Wednesday, June 19, 2024

Colonial Downs Threatens to Close Unless State Regulators Agree to Deal


colonial-downs-logoThe owner of New Kent County racetrack Colonial Downs has threatened to close the track and its eight off-track betting locations unless state regulators in the Virginia Racing Commission agree to a deal calling for fewer racing days and a new horsemen’s association.

Without a deal in place with a horsemen’s association, state law prohibits the track from conducting thoroughbred racing or accepting bets on national thoroughbred races at its OTBs.

After almost a year of failed negotiations with the existing horsemen’s group, the Virginia Horsemen’s Benevolent and Protective Association, the track’s owner has announced the formation of a new group and proposed a 20-day race season for 2015.

The debate between VHBPA and Colonial Downs goes back to the length of the season: Colonial Downs wants a shorter season to cut down on costs and maximize the purse money at each race, while the horsemen want more racing days to have a chance to participate in more races and recoup the costs associated with training a horse.

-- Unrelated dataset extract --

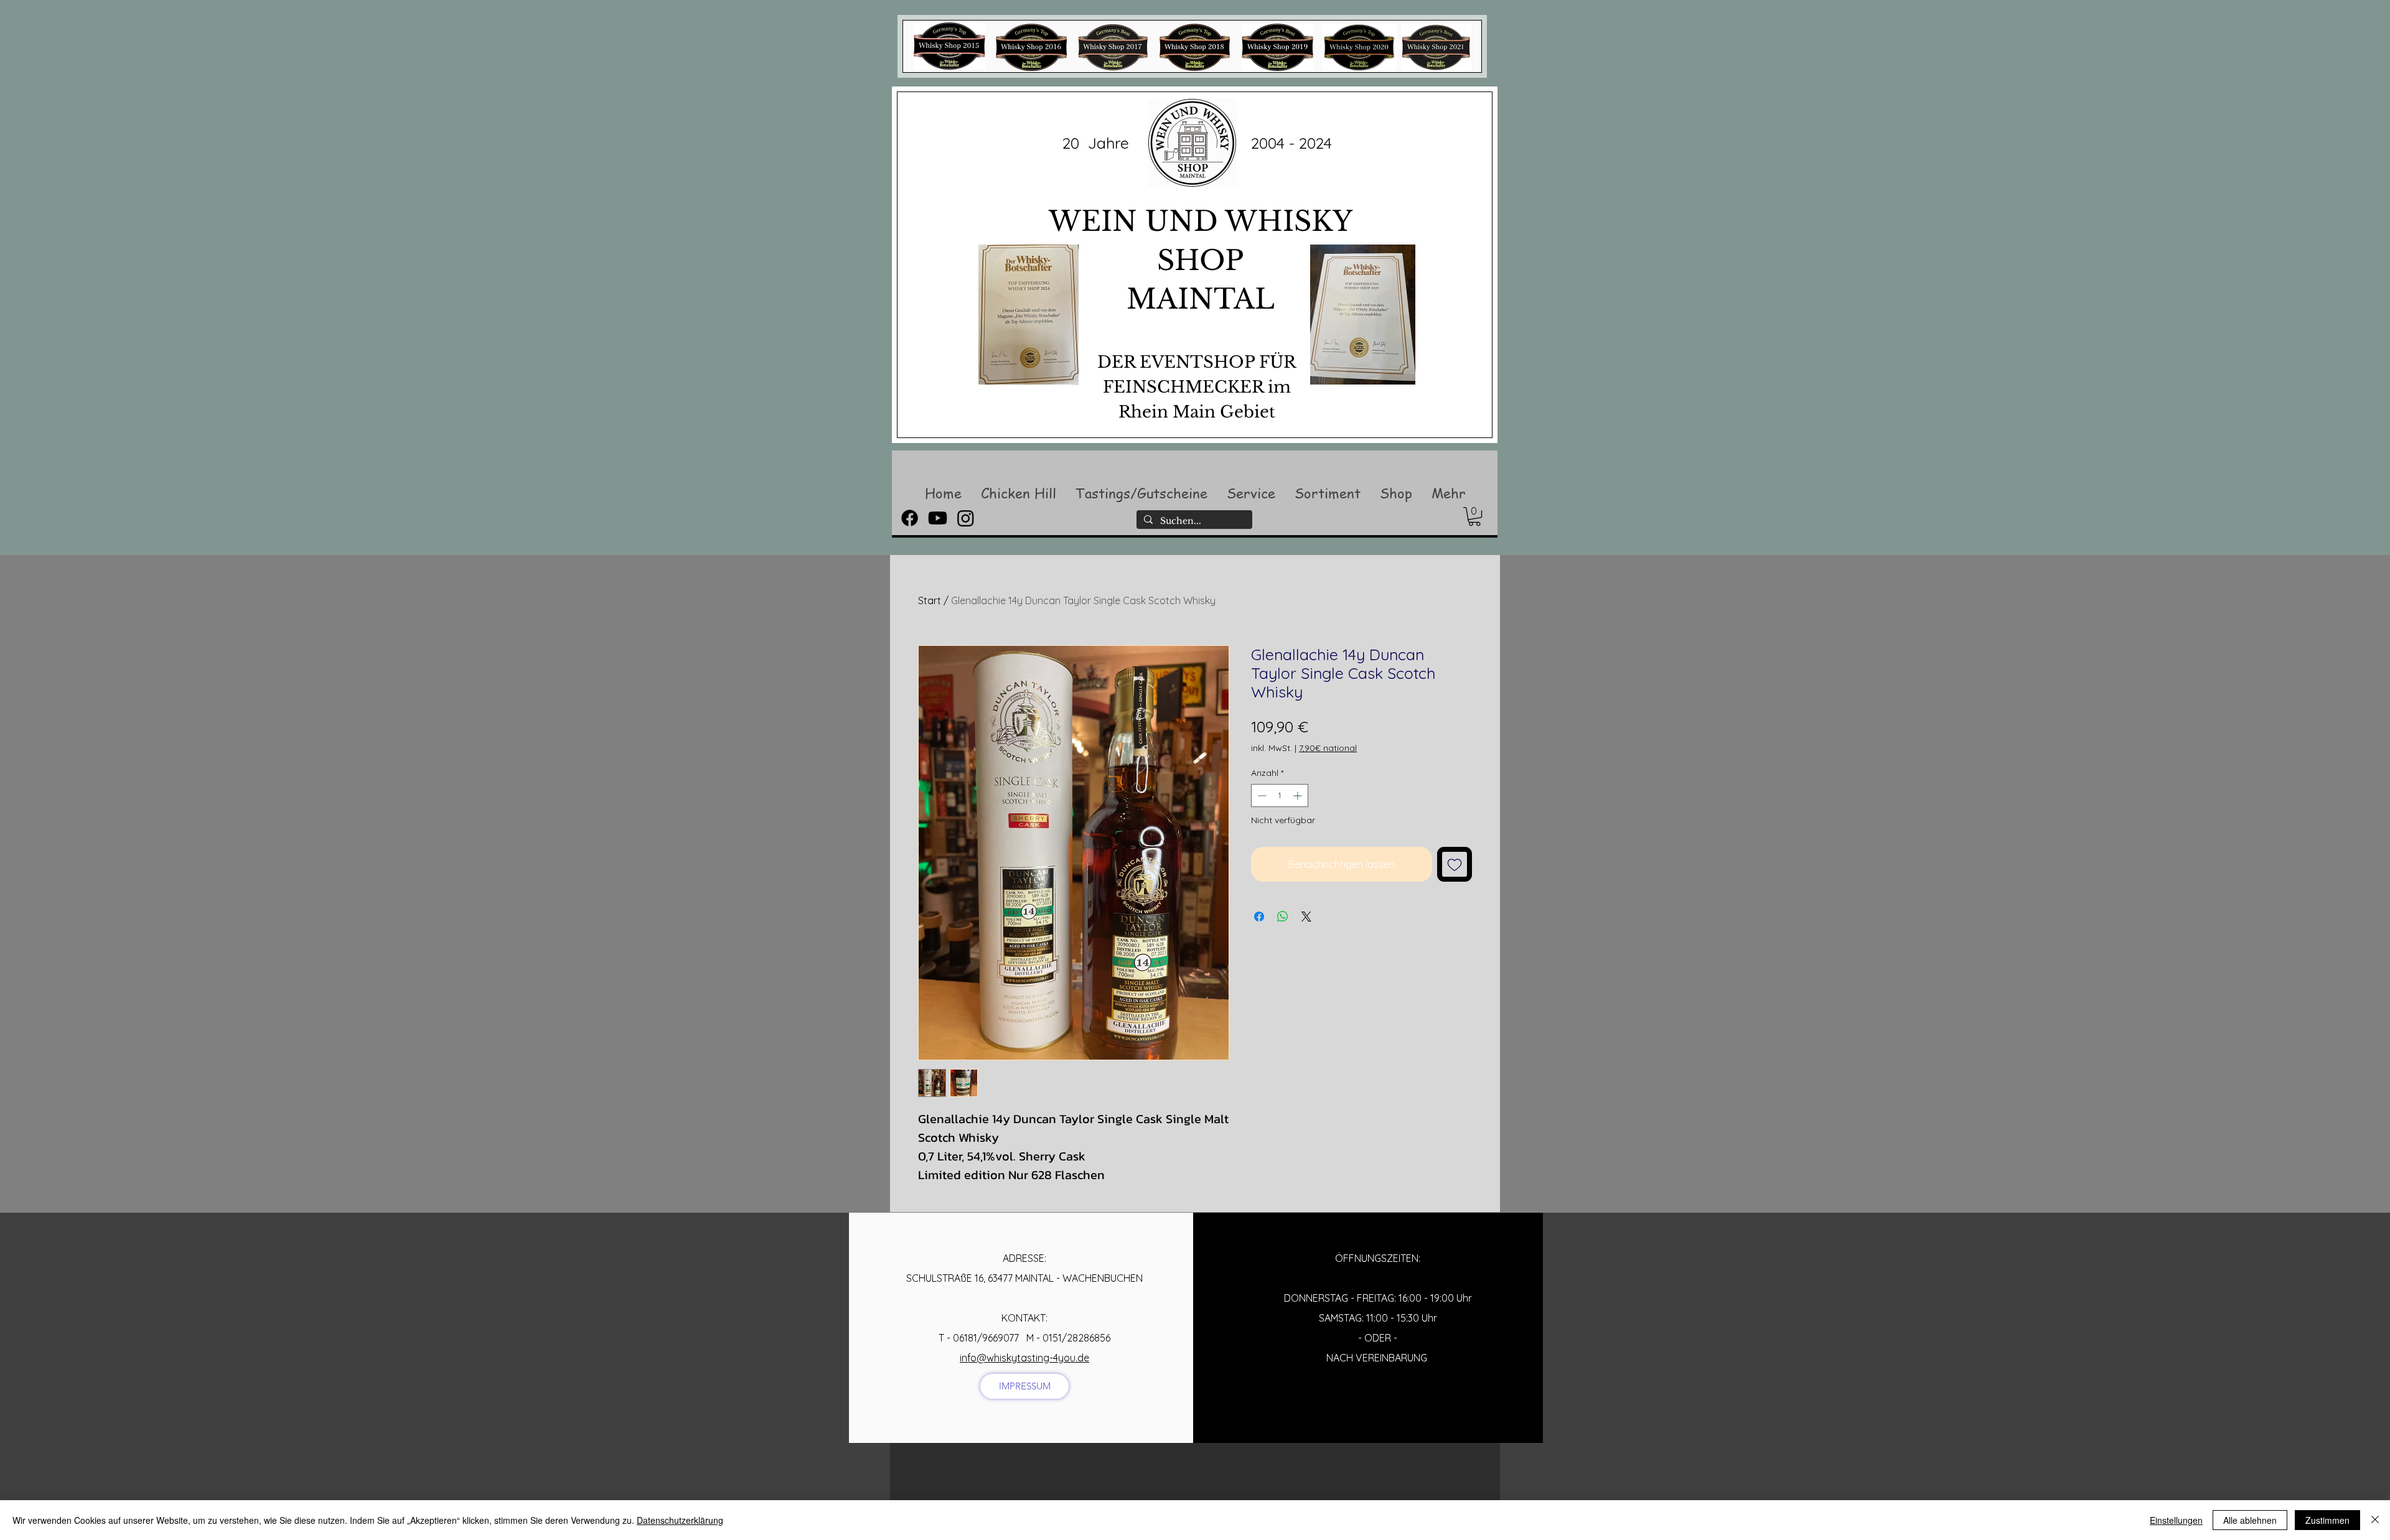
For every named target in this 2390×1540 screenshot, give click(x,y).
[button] (1018, 492)
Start (929, 600)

To bypass the VHBPA, Colonial Downs announced the Old Dominion Thoroughbred Horsemen’s Association, a group currently being formed, according to a news release from the track.

Jacobs said in the release he wants to focus on “several high quality days of nationally ranked races involving some of the top trainers, jockeys and horses in America.”

“Our former horsemen’s group wanted to see our purse money spread out over more days of lower quality racing, and they did not want to compensate us for losses incurred by opening up the stables and backstretch for them all summer long,” he said.

The disagreement with VHBPA has cost the track hundreds of thousands of dollars per month, according to the news release. In July, Colonial Downs President Ian Stewart said the lack of racing and betting at the OTBs has cost the track $2 million in revenue. Stewart did not return a call for comment Monday.

The matter is now in the hands of the racing commission, which will next meet at 10 a.m. Oct. 15.

Frank Petramalo Jr., VHBPA’s executive director, said if VRC approves the contract with the new horsemen’s group, his group would be in court “the next day.”

“Their only response instead of negotiating was to set up a new in-house organization which is a sham, and it basically dictated the terms of the contract and had the sham organization sign it,” he said. “That’s illegal.”

Because Colonial Downs is the only track in Virginia where betting on thoroughbred racing on a flat track is permitted, the horsemen have gone to other states to compete. The only thoroughbred horse racing allowed is the steeplechase, which requires the jockey to maneuver the horse around obstacles.

Should the track close down, all thoroughbred race betting would be suspended due to provisions in state law. The eight OTBs, two of which are in Hampton Roads, would also close. Colonial Downs, which opened in 1997, last hosted a thoroughbred flat track race in 2013. That year featured 25 race days, down from the 30 to 45 race days the track has featured in previous years.

New Kent County Administrator Rodney Hathaway said the loss of the 2014 season has cost his county about $400,000 in lost tax revenue. He said a permanent closure would represent a “significant impact” to the county’s economy.

Hathaway said the track is a major component in the county’s tourism industry, which is the largest industry in New Kent County. The permanent closure of Colonial Downs would harm restaurants and gas stations that derive revenue from people visiting the county to go to the track. Farmers, horse breeders and horse boarders in the county would also be adversely affected.

“It would definitely have an impact on our brand as being a place to visit,” Hathaway said of a permanent closure, noting the track is one of the 10 largest employers in the county.

The announcement from Colonial Downs regarding the looming closure is the latest step in a lengthy back-and-forth between the track, regulators and VHBPA.

After the track and the horsemen were unable to agree by the end of January on a contract for the 2014 racing season, betting was paused at four of the eight OTBs. The four OTBs that remained open are only accepting wagers on standardbred races.

Negotiations continued through the spring. By May, the track announced it was suspending negotiations with VHPBA. Jacobs then offered a $2 million interest-free loan to help formulate a new horsemen’s group with an eye on salvaging the 2014 season, however that did not come to fruition in time for racing this summer.

VRC then instructed the track to accept a 2015 schedule of 25 race days across eight weeks. The track responded by appealing the ultimatum to Richmond Circuit Court. A hearing has not yet been scheduled in that case.

Millions of dollars have been lost by the track and VHBPA due to the shutdown. Along with revenue made at the track, state law requires the track to share some of the proceeds of the OTBs with horsemen across the state.

VHBPA represents about 1,300 horsemen and jockeys in Virginia.